§ Brief A
In the forum thread about car waxes below, which two companies are named as making great products that really do work?
§ Brief B
Continue the forum thread about car waxes below, picking up after its final post.

Spot on, mate and I totally agree with all of that ^^^ :thumb: There is a clear and defined market for both types of product and I see no reason why they can't co-exist happily.

To use an analogy, many would say CDs were the death of the LP, but not really - they still thrived with the vinyl enthusiasts.


----------



## Gruffs (Dec 10, 2007)

Pit Viper said:


> Spot on, mate and I totally agree with all of that ^^^ :thumb: There is a clear and defined market for both types of product and I see no reason why they can't co-exist happily.
> 
> To use an analogy, many would say CDs were the death of the LP, but not really - they still thrived with the vinyl enthusiasts.


CD's were the death of the Cassette though PV


----------



## Dodo Factory (Apr 11, 2007)

Gruffs said:


> So the reality is Dom that the advancing tech will be adopted even by those who think they are using a trad. wax?
> 
> P.S I've got a pot of RR on my desk and i can't pinpoint what it smells of. Can you enlighten me?


If the current market is anything to go by, where 'waxes' are often sophisticated chemical soups and some hi-tech products fail to live up to their promises, it would suggest that it is best to go on a 'product by product' basis than believe what the marketers tell you. Some products marketed as simple waxes in the future could be just as sophisticated as those that openly profess to being at the cutting edge of technology.

There are some great products out there, that really do work, by G-Techniq and Nanolex, for example. But the market will not be confined to these two players and rival products may offer similar characteristics - whether they are marketed in that manner or not.

It's really a question of interrogating the product at hand, rather than making an assumption based on product type or marketing spiel. We made a few assumptions about products based on what competitors were marketing them as, then raised an eyebrow or two when we realised the scientific reality.

Car care is car care, and the higher the tech the better in many cases. But whilst some people obsess about durability, technology also allows products to be easier to use, cheaper to buy, safer to use, better for the environment or whatever. Every product on the market is likely to benefit... even the simpler waxes.

I think you will find the common or garden waxes starting to perform more like the hi-tech wonderproducts, and the hi-tech wonderproducts becoming as easy to use as the common or garden waxes  There will be a bit of a meeting in the middle, probably.

§ Material provided
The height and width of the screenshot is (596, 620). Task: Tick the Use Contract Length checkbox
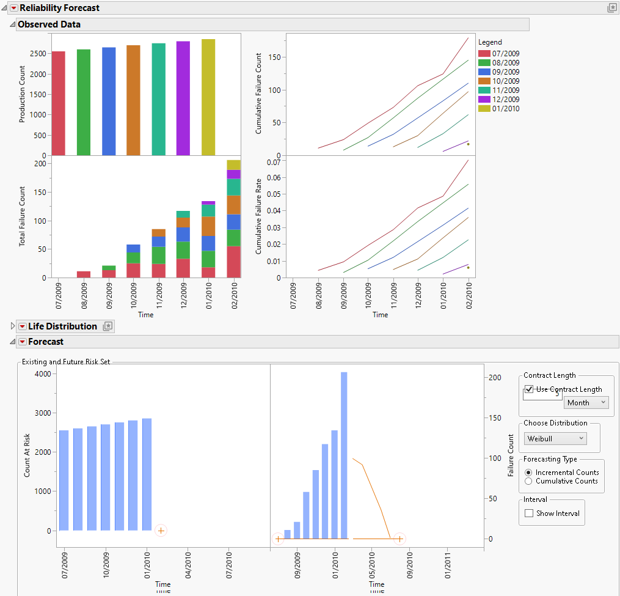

§ Task output A
G-Techniq and Nanolex.

§ Task output B
----------



## Ross (Apr 25, 2007)

The only thing I want to last a year on my car is a sealant for the alloys I always end up putting something on my car every 3-4 months.


----------



## Ross (Apr 25, 2007)

AndyC said:


> The Saab will be getting Nanolex'd within the next 4-6 weeks as part of its annual detail. It's covered 38,500 miles in less than 10 months and I need something which means it can wash back to looking good quickly and easily without the need for a religious weekly wash.
> 
> The 205 will continue to wear whatever paste wax takes my fancy - no longlife stuff needed at all.


Ruddy hell thats a lot of driving :car:


----------



## gtechrob (Sep 11, 2006)

going to slightly throw my toys out of the pram here. nanolex is nothing like c1. if anyone wants to run a side by side half half or just take a look at the products then i can arrange something.

that our products both take advantage of new work in nano chemistry tells you nothing about the characteristics of the product. there are tonnes of nano products on the market but lumping us all in the same boat is a bit like saying that because we breathe air and have hair on our head then we must be the same as everthing else that breathes air and has hair on its head.


----------



## Gruffs (Dec 10, 2007)

loboil said:


> going to slightly throw my toys out of the pram here. nanolex is nothing like c1. if anyone wants to run a side by side half half or just take a look at the products then i can arrange something.
> 
> that our products both take advantage of new work in nano chemistry tells you nothing about the characteristics of the product. there are tonnes of nano products on the market but lumping us all in the same boat is a bit like saying that because we breathe air and have hair on our head then we must be the same as everthing else that breathes air and has hair on its head.


I think Nanolex and GTechniq have been grouped together because they are new types of coating and both are different from the norm rather than any similarity between the two.

However, if you want to detail my car and do a side-by-side comparison then i'm up for that


----------



## gtechrob (Sep 11, 2006)

Gruffs said:


> I think Nanolex and GTechniq have been grouped together because they are new types of coating and both are different from the norm rather than any similarity between the two.
> 
> However, if you want to detail my car and do a side-by-side comparison then i'm up for that


yes that's understandable although it is a mistake to think that they are the same. these types of coatings will vary much more than say traditional waxes for example.

if you want to bring your car here with its paintwork already corrected then we would be happy to put c1 on one half of it :thumb:


----------



## perm (Oct 26, 2005)

great offer....... would be good to see a side by side comparision of both products. 

Is there any plans to launch a C1 type product could be made into a formula suitable for use by amateurs ?


----------



## Neil_S (Oct 26, 2005)

Cost is the major issue IMHO. How many applications can I get out of a £15 tub of FK1000p compared to these latest products?

I can get 6 months durability from alot of products now and that is great. Maybe this will be 1/2 to 1/4 of what you may get from these latest products but that isn't worth the huge premium for me right now.

I do like and use GTechniq C4 for my trim, it is super expensive compared to other trim dressings but it is a significant pain keep grills dressed all the time so was worth it.


----------



## PJS (Aug 18, 2007)

With respect to both GT and Nx, the use of the "N" word is misleading, but not in an intentional manner. Nano only describes a scale of molecule size, which Auto-balm already usurps by creating a film on the Ånsgtrom level.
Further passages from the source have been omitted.